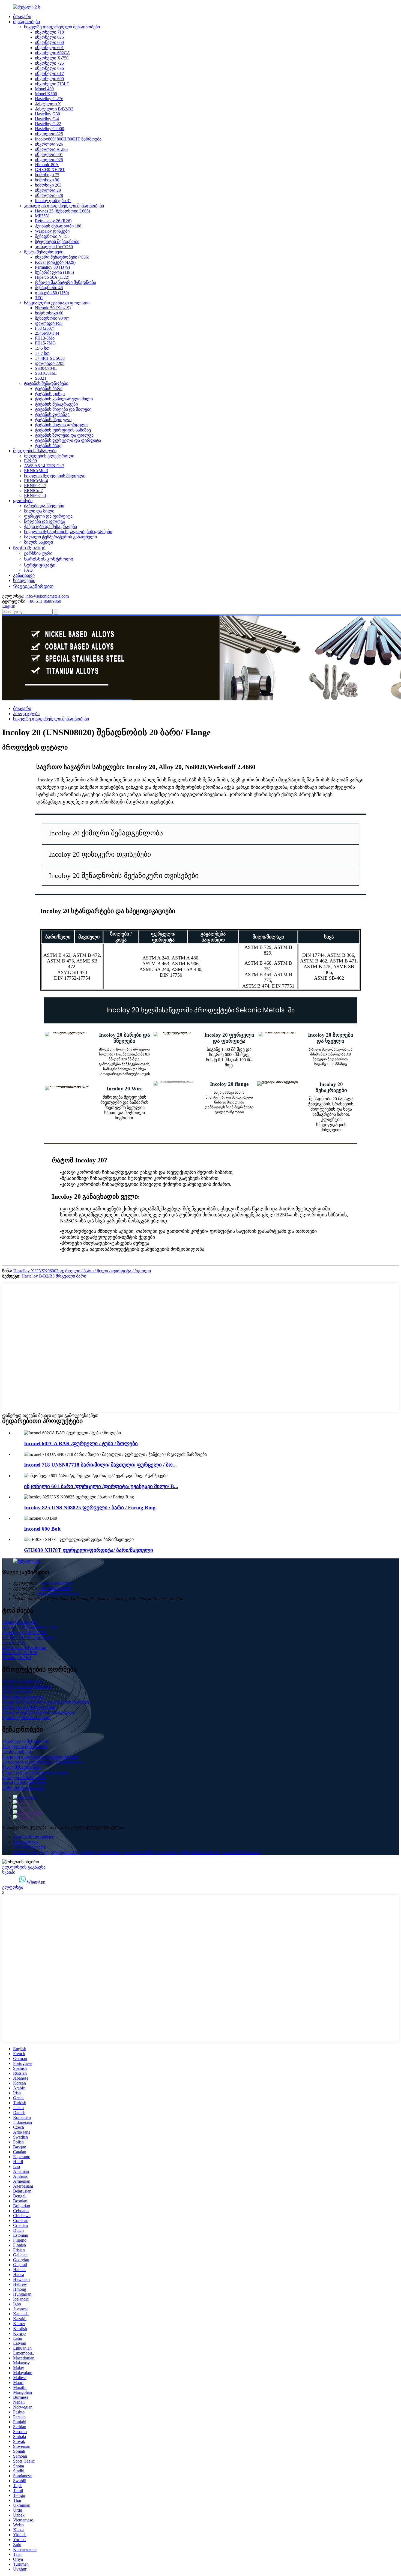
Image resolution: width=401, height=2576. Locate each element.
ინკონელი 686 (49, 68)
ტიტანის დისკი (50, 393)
--
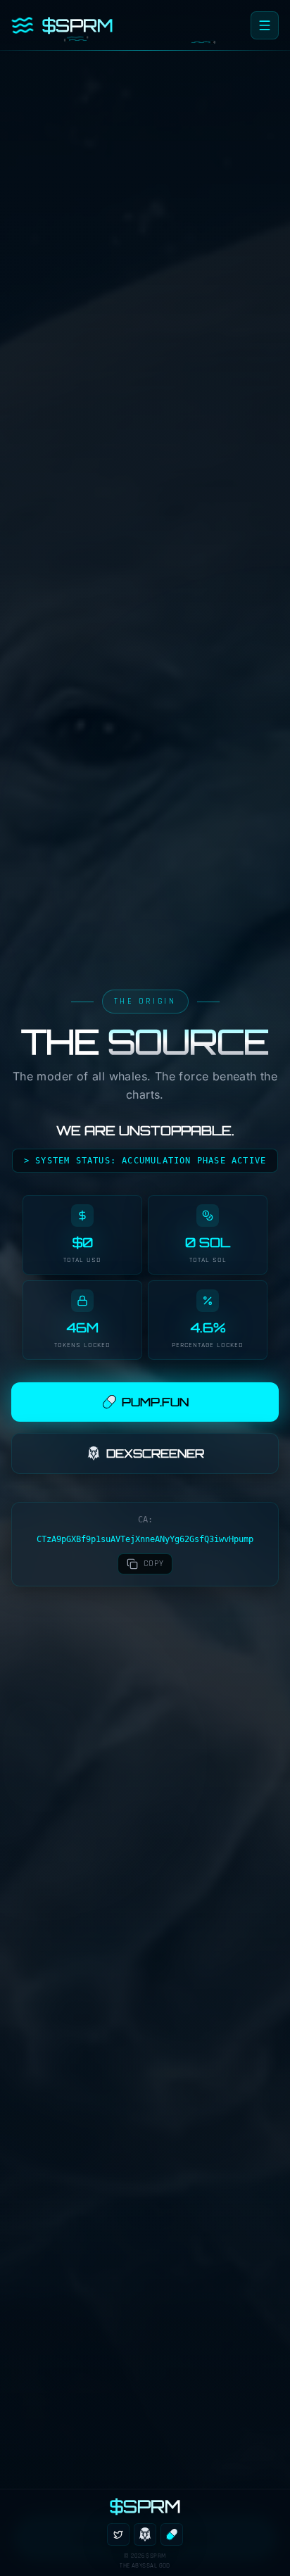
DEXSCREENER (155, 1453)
---
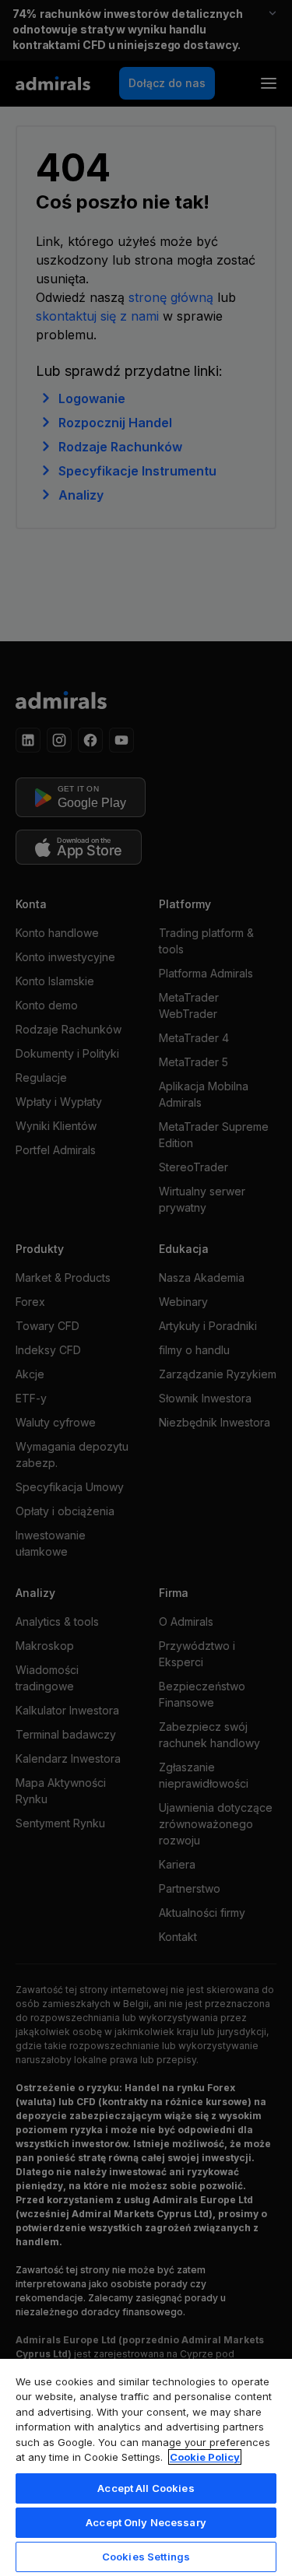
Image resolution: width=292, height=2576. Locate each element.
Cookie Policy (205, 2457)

[Exercise brief] A copy of each line above that holds the word "height" is the expected answer.

[Response to the task]
Image resolution: width=401, height=2576. Locate each element.
Image resolution: width=292, height=2576. Locate each element.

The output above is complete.